Sea cual sea la postura que se adopte sobre el alcance de los medios probatorios susceptibles de acordarse al amparo del artículo 435.2 de la LEC, lo que no admite discusión es que los cuatro requisitos acumulativos antes expuestos —relevancia y oportunidad de la alegación, ineficacia de la prueba anterior por causas sobrevenidas ajenas a las partes, juicio prospectivo de utilidad y auto motivado— configuran un marco de interpretación estricta que no puede ser eludido por aplicando expansiva del precepto.

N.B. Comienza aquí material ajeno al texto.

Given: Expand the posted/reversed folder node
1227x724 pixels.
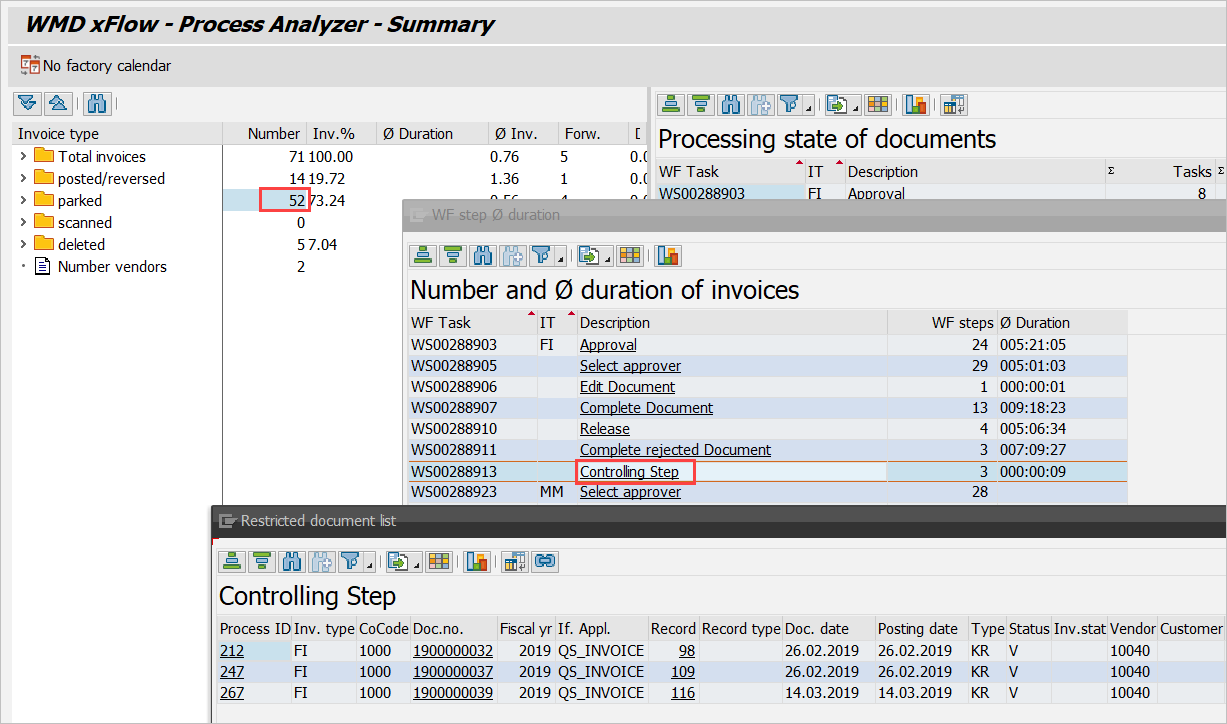Looking at the screenshot, I should [23, 178].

En conclusión, las diligencias finales del artículo 435.2 de la LEC constituyen una institución procesal de perfiles deliberadamente estrechos, cuya finalidad no es corregir la torpeza o la pasividad de quien litigó sin la diligencia debida, sino intentar rescatar la verdad material en aquellos contados supuestos en que el proceso, pese al correcto obrar de todas las partes, ha quedado atrapado en una insuficiencia probatoria fortuita e irremediable por otros medios. Su singularidad reside, precisamente, en esa paradoja: son una herramienta de intervención judicial en el seno de un proceso gobernado por el principio dispositivo, lo que las convierte en una excepción que confirma la regla.